→ WORK TO BE COMPLETED
Reproduce the data word for word, from its first line down to and including the line that holds "tap(1361, 104)".

→ RECORDED DATA
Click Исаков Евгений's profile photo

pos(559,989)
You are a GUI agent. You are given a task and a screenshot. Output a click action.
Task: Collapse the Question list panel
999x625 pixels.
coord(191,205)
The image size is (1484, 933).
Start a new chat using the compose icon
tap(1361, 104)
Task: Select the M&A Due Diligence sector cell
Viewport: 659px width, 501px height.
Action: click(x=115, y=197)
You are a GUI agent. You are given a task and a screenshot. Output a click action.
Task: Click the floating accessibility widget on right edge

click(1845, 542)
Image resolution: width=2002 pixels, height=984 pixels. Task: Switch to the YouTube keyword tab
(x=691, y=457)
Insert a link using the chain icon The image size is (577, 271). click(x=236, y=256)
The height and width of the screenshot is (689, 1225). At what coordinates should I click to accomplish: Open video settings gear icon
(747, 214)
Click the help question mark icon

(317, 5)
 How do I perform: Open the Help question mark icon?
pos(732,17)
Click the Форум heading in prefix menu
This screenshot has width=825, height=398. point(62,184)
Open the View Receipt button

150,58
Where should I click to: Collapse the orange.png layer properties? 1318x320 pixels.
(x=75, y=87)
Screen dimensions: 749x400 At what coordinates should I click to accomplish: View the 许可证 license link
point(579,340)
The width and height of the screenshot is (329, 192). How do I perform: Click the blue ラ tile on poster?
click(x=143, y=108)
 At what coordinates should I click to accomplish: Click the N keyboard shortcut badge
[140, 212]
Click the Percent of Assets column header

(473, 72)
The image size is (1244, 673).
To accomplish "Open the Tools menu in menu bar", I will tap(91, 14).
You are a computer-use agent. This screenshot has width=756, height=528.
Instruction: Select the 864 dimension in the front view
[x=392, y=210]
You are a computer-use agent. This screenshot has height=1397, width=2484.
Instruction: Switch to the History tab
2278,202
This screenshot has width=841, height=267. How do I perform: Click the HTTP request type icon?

→ THE COMPLETED TASK
Click Исаков Евгений's profile photo

pos(559,989)
You are a GUI agent. You are given a task and a screenshot. Output a click action.
Task: Collapse the Question list panel
999x625 pixels.
coord(191,205)
The image size is (1484, 933).
Start a new chat using the compose icon
tap(1361, 104)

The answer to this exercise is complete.